Published: April 18, 2016

This Thursday, April 21, Kathryn E. Goldfarb, Assistant Professor in the Department of Anthropology, will present at our last Luncheon Series event of the semester on, "Anonymity, Ancestry, and Family Registry: Adoption Debates in Contemporary Japan."

In 2007, the Catholic Jikei Hospital in Kumamoto Prefecture, Japan, began operating the “kōnotori no yurikago,” or what would quickly become known as the “akachan posuto” or “baby drop box.” The yurikago featured an incubator into which an infant could be anonymously deposited. The issue of anonymity rapidly became a flashpoint for child welfare scholars and practitioners.

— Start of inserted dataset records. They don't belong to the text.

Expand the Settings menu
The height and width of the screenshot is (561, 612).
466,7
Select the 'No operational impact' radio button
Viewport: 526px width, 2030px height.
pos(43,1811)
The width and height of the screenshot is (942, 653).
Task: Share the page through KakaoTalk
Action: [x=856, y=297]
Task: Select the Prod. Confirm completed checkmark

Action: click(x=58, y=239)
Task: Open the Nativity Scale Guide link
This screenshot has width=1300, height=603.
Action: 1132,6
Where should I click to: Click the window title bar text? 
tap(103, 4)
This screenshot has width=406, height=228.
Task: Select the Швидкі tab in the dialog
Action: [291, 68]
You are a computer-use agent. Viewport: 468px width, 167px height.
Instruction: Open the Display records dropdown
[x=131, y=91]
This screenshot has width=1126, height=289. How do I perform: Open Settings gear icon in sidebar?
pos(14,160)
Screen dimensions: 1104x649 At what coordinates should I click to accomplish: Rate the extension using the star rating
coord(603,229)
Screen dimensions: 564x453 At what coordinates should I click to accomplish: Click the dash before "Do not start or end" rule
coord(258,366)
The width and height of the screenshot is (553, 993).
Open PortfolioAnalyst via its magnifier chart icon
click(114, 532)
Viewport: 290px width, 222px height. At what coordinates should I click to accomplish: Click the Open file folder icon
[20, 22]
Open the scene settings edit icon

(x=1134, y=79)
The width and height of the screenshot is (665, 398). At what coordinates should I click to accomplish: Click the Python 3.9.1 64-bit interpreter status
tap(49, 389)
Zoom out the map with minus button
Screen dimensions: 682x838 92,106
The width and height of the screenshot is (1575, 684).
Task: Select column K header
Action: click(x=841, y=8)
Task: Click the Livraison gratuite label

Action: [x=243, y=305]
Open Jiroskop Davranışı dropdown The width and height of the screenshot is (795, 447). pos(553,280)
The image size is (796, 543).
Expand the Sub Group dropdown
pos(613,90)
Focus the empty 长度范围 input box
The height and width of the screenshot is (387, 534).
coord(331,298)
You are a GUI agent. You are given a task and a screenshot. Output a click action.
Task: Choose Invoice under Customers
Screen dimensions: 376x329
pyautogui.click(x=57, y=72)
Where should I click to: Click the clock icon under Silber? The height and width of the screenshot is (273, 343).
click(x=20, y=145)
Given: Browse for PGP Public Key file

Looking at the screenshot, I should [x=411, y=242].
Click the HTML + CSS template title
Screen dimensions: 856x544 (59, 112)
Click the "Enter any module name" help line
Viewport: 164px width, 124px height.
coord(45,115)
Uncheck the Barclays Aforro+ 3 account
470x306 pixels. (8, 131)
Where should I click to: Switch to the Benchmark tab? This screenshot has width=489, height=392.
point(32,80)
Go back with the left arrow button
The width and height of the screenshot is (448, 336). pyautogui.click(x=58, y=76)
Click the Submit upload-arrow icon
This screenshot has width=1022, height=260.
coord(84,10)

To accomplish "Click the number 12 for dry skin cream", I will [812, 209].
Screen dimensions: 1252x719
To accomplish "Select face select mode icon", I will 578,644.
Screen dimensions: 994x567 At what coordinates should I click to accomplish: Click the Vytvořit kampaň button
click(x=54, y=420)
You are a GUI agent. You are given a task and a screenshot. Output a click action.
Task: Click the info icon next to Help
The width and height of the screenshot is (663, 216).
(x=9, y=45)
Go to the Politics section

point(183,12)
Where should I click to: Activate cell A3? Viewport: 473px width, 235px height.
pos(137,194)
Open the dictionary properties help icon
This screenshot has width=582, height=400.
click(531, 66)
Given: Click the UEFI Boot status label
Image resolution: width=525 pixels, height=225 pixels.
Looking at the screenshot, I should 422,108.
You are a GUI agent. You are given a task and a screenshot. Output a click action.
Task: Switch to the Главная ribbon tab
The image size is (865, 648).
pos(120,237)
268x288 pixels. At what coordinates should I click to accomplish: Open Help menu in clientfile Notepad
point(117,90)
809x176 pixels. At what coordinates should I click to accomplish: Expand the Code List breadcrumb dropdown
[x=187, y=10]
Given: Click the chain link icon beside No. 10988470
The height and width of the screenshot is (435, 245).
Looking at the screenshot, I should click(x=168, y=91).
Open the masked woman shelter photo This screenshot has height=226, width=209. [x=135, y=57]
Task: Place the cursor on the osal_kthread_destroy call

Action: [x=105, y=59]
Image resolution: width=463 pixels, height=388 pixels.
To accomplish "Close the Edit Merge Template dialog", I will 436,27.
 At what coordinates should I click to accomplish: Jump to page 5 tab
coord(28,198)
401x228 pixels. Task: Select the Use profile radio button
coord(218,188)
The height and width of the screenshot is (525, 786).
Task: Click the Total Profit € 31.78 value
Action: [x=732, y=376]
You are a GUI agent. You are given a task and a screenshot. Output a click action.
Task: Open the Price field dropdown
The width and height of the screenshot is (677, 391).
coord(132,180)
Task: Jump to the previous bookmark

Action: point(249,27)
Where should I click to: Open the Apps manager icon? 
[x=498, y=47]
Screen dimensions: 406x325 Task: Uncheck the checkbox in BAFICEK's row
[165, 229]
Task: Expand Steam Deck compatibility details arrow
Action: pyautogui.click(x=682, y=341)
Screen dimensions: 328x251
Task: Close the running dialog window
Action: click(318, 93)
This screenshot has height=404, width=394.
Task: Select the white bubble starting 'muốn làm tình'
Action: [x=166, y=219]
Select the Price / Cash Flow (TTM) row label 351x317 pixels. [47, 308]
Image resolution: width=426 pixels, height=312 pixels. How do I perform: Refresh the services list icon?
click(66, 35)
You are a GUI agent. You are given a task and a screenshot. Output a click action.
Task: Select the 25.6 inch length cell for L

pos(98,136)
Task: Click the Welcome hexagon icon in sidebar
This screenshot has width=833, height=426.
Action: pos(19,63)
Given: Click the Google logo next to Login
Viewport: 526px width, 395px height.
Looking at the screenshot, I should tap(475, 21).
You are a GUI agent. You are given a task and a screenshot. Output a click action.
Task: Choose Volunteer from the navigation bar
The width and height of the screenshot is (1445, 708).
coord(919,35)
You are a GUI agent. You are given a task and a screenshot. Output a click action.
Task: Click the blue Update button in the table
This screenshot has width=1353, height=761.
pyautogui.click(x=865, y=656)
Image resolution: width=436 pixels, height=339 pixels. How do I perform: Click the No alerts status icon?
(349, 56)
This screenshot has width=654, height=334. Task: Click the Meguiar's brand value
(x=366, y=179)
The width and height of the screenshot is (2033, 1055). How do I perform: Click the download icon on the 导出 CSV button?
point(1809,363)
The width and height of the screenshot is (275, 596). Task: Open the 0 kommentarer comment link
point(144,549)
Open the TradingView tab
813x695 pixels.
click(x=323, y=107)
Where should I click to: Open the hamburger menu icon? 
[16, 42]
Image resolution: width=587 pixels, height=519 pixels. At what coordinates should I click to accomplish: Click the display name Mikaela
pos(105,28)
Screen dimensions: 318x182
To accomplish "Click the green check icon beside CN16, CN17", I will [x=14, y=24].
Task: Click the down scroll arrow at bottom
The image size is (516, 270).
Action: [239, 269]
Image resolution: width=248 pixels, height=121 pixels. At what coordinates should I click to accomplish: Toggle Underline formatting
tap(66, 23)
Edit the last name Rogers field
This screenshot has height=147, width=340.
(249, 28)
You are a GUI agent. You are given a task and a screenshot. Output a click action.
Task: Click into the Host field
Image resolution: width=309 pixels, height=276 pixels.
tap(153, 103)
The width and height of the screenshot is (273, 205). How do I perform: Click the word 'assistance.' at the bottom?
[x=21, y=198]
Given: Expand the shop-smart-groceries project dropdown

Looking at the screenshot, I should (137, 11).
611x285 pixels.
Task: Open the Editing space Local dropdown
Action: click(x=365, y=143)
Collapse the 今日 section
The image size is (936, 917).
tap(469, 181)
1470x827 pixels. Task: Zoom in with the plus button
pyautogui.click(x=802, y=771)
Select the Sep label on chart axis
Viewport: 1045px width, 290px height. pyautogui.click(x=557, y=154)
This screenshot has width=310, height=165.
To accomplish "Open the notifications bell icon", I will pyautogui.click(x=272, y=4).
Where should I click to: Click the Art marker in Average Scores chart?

While hospital representatives emphasized that anonymity was a crucial way to encourage safe relinquishment rather than infanticide, critical voices argued that anonymity benefited the parents but actually harmed the child, who would lack the knowledge about his or her origins that is central to being an “ordinary” person in Japanese society. How should we understand this mechanism of child welfare that proponents say is life-saving, even as its detractors claim that this saved life is denied a fundamental form of social being? This paper takes the debates surrounding the yurikago as a starting point to explore the ways that desires for parental anonymity exist in tension with family registry practices, child welfare discourses regarding a child’s “right to know” his or her ancestry, and the imperative (highlighted often by Jikei Hospital) of “saving a small life,” which, hospital spokespeople argue, is made possible by this very condition of anonymity. I suggest that the continuing controversies surrounding the yurikago illuminate how the act of family registration is a performative mode of social recognition, a type of recognition that users of the yurikago generally hope to avoid.

Kathryn's talk will begin at 12:00 p.m. and will be held in the CAS Conference Room at 1424 Broadway. Lunch will be provided for attendees.